During our last hours in Addis Ababa, nine of us crowded into a tiny bedroom at the Danish Evangelical Mission guest house to say our goodbyes. Another family had moved into the guest house and their barrels, boxes and belongings had completely overtaken the place. The couches and chairs in the (supposedly shared) living area were covered with this family’s books, papers and household items. There was no place to sit inside, and it was raining outside.
The Europeans seemed visibly stressed when Brian and Keri deGuzman, Stephne Bowers, the two babies and I showed up after a four-hour, early-morning drive from Soddo. So our group crowded into one bedroom that Stephne and her family would occupy that weekend, hoping to minimize the tension.
Our arrival was a happy reunion for the Bowers family. Stephne has been on her own in Soddo much of the summer as her husband Harry and two children, Karmyn and Benjamin, lived in Addis Ababa so they could attend daily lessons in Amharic, the national language of Ethiopia.
The reunion was also a time of sad goodbyes.
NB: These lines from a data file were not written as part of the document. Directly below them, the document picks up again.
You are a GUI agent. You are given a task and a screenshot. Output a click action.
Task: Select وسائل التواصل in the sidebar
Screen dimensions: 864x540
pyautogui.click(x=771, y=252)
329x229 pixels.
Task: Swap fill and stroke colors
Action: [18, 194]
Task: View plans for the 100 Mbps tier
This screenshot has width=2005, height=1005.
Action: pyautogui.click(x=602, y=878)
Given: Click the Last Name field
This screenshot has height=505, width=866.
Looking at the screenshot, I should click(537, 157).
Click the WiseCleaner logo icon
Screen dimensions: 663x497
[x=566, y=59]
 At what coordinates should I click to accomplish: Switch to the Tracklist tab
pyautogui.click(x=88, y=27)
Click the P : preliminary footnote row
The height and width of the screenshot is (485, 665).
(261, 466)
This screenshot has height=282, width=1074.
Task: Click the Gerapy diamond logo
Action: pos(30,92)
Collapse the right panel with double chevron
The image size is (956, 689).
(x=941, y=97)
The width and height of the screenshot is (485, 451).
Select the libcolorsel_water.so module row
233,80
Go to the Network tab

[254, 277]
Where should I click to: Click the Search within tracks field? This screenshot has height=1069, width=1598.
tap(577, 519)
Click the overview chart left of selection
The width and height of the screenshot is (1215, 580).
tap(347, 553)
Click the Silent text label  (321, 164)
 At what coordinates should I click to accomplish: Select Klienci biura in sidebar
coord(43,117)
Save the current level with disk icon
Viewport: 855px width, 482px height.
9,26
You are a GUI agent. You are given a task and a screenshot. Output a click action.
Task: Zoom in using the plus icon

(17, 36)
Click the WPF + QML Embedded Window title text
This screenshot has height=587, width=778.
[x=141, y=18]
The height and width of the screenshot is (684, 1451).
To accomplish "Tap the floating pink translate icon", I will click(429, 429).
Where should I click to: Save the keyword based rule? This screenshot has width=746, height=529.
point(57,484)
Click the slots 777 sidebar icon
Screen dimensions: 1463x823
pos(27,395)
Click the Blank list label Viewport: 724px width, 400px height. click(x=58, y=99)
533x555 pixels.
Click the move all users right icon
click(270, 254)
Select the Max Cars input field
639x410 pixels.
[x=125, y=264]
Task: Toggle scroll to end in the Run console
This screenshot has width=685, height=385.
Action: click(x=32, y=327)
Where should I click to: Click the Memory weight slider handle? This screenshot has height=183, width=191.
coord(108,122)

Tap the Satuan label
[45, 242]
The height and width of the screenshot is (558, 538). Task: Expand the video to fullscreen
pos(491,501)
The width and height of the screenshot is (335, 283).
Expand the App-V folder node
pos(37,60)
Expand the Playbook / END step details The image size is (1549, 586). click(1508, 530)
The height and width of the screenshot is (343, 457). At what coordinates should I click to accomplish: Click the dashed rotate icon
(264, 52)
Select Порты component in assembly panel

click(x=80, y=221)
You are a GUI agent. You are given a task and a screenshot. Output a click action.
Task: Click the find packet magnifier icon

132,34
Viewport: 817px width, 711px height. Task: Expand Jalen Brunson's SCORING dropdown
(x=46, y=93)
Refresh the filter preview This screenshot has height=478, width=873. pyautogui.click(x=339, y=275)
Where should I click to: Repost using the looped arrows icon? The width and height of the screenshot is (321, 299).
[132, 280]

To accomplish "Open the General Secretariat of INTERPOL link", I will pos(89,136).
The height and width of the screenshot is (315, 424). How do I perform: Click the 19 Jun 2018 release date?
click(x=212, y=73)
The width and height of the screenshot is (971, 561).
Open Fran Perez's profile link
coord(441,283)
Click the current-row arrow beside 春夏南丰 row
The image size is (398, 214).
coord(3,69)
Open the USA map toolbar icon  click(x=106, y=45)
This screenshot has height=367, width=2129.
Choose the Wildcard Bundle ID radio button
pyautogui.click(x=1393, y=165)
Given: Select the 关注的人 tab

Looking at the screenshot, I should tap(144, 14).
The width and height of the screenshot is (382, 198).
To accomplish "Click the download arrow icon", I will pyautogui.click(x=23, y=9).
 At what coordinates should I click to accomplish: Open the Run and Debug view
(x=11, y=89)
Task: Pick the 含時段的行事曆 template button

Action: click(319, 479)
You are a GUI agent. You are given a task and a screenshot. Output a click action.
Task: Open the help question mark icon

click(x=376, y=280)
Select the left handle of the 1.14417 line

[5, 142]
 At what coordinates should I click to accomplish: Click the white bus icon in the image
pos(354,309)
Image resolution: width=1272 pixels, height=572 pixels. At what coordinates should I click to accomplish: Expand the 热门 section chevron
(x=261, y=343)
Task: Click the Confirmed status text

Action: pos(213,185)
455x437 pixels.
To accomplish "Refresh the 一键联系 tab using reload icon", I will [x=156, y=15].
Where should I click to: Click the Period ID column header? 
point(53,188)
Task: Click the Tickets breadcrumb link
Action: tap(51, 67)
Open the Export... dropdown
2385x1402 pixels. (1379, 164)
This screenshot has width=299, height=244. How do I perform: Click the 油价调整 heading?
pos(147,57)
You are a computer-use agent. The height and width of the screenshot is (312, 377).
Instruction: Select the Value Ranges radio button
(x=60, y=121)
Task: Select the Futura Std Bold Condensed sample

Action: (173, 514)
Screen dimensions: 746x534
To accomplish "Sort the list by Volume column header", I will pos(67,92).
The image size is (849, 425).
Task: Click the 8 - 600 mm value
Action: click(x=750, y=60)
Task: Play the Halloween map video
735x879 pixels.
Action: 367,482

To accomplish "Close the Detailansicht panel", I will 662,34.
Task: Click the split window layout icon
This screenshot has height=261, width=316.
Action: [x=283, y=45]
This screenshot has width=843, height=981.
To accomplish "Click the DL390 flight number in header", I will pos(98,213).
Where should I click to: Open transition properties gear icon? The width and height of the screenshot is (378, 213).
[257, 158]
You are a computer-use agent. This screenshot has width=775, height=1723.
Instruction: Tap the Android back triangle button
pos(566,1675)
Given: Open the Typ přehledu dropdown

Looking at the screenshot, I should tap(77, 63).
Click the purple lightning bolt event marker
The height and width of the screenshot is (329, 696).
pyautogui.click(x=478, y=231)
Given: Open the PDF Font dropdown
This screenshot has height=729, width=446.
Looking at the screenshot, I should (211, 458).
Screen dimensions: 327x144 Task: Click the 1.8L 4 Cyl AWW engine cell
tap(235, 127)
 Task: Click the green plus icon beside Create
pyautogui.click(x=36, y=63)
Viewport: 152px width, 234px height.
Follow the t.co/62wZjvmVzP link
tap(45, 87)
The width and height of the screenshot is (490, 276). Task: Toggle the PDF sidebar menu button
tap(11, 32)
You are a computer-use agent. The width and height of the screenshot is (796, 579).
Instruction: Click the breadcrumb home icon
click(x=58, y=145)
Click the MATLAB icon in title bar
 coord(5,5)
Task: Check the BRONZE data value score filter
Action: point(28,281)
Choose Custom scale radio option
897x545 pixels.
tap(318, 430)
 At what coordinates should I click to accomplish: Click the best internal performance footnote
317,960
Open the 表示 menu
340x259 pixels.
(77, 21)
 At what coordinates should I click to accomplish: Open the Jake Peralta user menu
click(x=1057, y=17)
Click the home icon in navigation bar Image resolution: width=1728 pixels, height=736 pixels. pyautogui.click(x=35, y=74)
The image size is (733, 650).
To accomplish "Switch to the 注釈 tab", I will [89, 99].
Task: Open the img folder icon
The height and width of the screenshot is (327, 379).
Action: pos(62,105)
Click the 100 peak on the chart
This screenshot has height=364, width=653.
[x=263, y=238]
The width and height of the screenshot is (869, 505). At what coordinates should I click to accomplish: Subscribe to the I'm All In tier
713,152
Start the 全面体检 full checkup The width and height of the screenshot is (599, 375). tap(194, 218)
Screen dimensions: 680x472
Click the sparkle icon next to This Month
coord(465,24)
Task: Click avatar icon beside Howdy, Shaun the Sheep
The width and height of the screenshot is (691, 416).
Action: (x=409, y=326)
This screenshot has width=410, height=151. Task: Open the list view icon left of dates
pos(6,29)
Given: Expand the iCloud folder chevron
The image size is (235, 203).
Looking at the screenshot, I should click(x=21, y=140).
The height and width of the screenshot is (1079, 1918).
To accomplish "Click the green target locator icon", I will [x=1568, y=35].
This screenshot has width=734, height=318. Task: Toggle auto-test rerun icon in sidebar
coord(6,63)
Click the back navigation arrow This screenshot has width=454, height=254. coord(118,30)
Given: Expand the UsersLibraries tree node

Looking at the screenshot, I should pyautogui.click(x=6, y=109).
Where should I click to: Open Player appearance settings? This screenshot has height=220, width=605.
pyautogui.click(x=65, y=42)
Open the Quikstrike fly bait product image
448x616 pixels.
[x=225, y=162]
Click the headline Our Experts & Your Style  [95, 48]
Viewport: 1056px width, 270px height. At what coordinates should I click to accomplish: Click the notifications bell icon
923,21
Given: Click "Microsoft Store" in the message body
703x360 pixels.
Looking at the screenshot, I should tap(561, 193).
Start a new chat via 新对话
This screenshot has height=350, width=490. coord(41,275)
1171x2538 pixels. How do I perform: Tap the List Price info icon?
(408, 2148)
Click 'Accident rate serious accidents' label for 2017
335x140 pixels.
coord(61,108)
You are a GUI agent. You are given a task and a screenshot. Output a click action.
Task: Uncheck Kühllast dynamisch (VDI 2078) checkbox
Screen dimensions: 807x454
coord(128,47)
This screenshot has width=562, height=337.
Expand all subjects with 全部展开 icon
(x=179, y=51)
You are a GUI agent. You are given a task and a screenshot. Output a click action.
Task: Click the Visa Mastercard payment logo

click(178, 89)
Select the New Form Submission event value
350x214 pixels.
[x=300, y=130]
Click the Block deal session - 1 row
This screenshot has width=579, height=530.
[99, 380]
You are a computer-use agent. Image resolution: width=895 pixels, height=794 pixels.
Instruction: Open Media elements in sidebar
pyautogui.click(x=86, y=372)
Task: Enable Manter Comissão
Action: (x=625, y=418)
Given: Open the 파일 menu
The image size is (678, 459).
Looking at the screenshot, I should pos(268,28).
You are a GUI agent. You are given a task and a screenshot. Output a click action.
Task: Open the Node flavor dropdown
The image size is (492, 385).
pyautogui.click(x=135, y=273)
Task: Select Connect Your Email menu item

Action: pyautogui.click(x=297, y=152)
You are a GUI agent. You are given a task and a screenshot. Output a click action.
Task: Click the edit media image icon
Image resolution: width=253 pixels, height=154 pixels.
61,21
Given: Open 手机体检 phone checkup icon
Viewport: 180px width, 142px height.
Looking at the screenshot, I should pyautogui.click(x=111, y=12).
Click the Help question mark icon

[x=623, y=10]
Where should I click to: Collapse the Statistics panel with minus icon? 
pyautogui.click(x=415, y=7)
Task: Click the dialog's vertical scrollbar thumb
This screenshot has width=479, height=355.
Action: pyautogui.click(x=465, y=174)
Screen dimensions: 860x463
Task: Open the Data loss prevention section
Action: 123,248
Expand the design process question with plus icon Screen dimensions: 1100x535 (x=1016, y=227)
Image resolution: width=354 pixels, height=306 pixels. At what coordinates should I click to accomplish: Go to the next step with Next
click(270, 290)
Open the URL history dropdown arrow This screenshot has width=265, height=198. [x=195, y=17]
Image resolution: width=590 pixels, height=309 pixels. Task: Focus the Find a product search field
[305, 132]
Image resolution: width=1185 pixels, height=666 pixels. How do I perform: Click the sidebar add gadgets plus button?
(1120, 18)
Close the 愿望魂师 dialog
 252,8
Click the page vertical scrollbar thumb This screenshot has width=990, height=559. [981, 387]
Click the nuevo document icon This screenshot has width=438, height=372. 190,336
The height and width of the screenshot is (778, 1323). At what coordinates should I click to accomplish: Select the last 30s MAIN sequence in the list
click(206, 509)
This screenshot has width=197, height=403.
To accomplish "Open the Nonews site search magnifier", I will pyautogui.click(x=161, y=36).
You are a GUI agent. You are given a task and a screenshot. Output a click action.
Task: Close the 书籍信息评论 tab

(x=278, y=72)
The Bowers and deGuzman families have become very close friends — almost family — in the last few years, bound by a shared faith, love of family, a deep-rooted commitment to the people of Ethiopia and personal experience with the complexities and rewards of international adoption (Karmyn and Benjamin were adopted from Russia; the deGuzmans’ four children all were born in Ethiopia).
This was one of many intimate moments during our trip when I struggled to find my place. Was I supposed to be a journalist, sticking my camera in faces, recording conversations and scribbling notes on my reporter’s notepad? Or could I let that piece go for now, and experience this exquisite moment of human connection on a deeply personal — if not well documented — level?
For almost an hour, I sat outside on the patio step, watching guest house staff plod by on the road outside the gated compound in the mist and rain. I gave in to a familiar sense of discomfort — and the intense desire for solitude — that surfaces when I’m not sure how I fit in, or what my place should be. I craved a sense of belonging to this extraordinary group of people and yet I knew that it was not now, or ever, entirely possible. I will always be a witness, not a participant. They must live their lives and choices; I must tell their stories.
And there are so many stories. In the handful of blog posts I managed to make during seven days in Ethiopia — seven days of of utter exhaustion and lack of time, energy and Internet connectivity — I have only scratched the surface. The stories continue to surface in my mind, details erupting at odd moments, compelling me to scribble notes and wonder when — as I face re-entry to my overly busy life — I will find the time, and peace, to explore them.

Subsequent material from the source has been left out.